Data items:
=======
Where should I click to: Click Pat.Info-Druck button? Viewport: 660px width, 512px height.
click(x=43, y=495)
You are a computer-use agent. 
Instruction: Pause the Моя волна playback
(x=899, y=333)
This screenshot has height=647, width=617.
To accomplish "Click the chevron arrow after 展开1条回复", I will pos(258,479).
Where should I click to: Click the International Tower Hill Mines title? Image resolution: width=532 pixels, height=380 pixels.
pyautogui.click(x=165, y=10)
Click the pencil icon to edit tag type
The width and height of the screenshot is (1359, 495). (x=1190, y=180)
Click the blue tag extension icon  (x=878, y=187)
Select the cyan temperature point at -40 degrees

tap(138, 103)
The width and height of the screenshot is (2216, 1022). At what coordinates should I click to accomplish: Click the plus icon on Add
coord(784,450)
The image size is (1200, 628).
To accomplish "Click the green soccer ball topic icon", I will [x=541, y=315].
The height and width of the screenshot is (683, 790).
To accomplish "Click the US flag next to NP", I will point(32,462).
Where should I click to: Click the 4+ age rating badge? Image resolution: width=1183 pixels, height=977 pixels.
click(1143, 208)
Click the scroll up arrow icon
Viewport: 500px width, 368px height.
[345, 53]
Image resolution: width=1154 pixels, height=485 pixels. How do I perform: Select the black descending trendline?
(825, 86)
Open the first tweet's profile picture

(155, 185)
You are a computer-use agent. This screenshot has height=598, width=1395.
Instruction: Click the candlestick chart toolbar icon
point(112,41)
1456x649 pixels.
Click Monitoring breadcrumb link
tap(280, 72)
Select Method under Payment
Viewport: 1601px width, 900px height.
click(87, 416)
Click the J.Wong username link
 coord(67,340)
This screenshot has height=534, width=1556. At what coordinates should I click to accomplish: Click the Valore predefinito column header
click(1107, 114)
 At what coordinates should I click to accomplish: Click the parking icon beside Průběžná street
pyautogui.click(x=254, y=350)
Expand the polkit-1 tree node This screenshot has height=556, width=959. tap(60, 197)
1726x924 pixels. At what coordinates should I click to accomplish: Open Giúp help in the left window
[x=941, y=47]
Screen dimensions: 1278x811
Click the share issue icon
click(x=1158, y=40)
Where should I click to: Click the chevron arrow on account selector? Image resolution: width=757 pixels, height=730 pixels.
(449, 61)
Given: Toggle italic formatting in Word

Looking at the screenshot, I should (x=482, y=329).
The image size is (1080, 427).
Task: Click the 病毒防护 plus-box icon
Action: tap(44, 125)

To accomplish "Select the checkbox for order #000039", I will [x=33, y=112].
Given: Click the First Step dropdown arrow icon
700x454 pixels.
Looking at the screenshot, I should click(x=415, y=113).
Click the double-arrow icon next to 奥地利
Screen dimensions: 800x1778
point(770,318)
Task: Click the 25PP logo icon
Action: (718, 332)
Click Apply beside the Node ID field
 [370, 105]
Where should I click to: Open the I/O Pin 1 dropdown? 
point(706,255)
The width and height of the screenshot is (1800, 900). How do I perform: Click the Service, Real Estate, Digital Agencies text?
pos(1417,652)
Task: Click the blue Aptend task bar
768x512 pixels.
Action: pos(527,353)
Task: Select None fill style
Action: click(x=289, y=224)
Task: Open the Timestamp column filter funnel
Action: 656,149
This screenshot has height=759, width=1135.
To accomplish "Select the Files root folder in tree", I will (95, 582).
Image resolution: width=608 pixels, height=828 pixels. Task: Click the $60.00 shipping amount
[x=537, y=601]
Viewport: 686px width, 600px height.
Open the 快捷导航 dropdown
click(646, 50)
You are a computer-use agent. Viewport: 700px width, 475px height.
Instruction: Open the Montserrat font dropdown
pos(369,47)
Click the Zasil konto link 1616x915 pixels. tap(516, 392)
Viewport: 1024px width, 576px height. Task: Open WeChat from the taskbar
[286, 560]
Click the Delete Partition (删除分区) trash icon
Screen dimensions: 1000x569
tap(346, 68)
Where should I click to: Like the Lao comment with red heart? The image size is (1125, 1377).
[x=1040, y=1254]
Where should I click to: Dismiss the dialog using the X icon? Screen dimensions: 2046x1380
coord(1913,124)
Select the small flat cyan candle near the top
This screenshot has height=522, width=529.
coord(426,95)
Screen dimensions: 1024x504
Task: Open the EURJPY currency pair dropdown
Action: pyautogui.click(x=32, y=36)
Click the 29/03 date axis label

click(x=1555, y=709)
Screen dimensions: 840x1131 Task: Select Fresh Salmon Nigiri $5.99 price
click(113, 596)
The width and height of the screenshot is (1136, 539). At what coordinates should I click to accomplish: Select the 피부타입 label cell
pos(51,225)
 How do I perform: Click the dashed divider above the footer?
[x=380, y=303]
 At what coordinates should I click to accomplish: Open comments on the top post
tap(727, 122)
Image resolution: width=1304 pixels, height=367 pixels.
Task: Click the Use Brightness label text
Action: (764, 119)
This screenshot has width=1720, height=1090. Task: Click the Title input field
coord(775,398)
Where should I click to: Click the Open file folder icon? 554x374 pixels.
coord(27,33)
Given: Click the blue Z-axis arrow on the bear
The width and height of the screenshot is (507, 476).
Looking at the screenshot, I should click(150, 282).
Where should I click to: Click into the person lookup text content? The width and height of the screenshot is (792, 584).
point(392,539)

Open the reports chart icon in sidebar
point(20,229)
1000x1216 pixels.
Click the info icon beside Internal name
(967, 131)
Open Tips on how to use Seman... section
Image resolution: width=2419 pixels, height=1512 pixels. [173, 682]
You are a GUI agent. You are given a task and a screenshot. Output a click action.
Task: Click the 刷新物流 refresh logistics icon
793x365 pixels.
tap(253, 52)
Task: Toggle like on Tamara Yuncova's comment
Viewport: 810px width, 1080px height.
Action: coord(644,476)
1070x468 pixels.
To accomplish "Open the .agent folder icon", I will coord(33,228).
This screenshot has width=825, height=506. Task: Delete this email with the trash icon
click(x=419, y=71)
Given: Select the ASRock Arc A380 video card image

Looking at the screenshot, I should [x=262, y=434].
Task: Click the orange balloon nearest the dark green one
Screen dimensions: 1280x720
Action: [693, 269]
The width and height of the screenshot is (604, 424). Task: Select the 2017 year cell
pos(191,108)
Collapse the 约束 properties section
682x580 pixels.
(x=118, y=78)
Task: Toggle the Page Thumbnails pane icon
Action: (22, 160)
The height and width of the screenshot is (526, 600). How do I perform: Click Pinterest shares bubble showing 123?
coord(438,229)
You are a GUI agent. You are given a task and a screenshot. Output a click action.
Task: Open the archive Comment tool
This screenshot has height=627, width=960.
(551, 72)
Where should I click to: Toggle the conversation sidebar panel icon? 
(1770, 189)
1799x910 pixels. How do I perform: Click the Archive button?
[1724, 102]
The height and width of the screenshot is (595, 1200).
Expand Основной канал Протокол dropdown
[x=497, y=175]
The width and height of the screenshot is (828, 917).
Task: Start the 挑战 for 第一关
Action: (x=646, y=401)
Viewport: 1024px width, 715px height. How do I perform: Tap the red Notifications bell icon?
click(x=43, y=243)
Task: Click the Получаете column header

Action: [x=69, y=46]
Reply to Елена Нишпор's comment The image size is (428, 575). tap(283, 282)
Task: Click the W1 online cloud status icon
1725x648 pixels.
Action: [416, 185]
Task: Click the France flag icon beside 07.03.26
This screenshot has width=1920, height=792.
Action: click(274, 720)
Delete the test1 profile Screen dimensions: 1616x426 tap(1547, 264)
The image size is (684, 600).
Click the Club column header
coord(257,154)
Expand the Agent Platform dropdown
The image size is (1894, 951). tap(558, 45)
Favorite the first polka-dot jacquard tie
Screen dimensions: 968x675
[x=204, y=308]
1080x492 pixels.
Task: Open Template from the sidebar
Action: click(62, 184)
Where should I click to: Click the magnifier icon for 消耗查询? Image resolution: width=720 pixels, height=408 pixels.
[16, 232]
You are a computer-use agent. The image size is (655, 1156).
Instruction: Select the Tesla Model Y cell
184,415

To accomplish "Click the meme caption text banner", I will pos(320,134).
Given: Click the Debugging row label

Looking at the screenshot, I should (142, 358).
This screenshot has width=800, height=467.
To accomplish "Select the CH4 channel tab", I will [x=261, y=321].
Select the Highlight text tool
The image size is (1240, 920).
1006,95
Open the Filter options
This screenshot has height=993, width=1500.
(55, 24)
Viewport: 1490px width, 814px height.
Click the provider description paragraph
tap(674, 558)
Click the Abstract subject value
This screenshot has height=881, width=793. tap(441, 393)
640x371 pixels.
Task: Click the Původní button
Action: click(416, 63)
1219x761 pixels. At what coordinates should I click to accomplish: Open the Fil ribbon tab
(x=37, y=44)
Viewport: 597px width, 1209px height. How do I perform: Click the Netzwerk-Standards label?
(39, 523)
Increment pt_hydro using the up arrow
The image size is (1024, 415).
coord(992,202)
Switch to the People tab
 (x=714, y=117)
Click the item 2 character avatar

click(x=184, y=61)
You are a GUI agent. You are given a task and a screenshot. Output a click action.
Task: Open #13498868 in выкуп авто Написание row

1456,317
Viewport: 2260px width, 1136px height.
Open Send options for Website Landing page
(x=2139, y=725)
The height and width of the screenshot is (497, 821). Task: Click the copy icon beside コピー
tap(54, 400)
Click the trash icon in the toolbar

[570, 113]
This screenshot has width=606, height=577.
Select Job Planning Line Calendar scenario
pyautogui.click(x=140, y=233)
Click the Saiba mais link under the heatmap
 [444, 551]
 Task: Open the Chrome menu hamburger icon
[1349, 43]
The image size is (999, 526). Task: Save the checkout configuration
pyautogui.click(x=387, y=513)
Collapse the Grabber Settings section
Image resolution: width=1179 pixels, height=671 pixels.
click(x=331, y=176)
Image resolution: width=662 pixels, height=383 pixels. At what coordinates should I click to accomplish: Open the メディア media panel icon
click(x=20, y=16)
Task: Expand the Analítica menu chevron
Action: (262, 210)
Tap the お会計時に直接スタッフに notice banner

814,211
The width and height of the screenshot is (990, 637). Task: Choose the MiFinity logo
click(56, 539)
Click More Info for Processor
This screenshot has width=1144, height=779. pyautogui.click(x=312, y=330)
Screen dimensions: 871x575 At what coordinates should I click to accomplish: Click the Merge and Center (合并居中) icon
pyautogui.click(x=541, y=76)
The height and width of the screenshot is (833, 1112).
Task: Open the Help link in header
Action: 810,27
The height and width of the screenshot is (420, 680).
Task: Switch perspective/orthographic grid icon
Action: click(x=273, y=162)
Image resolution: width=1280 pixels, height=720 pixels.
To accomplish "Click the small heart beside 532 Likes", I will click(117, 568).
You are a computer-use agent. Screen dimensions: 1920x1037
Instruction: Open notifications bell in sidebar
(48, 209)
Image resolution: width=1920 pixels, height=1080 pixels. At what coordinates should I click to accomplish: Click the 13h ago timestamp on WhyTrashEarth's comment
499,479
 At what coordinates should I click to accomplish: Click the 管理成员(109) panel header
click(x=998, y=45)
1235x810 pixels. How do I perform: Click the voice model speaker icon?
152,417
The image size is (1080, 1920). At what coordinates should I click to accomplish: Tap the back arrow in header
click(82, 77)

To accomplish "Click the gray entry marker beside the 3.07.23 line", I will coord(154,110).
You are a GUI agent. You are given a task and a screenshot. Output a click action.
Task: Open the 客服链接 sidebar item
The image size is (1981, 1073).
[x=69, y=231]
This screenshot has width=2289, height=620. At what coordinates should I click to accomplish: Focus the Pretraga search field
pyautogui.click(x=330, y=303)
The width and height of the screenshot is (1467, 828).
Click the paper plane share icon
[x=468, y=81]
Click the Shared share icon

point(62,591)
=======
→ **About this exercise**: Filter the data, keeping only the lines that contain "green".

→ **Exercise answer**:
To accomplish "Click the green soccer ball topic icon", I will [x=541, y=315].
Task: Click the orange balloon nearest the dark green one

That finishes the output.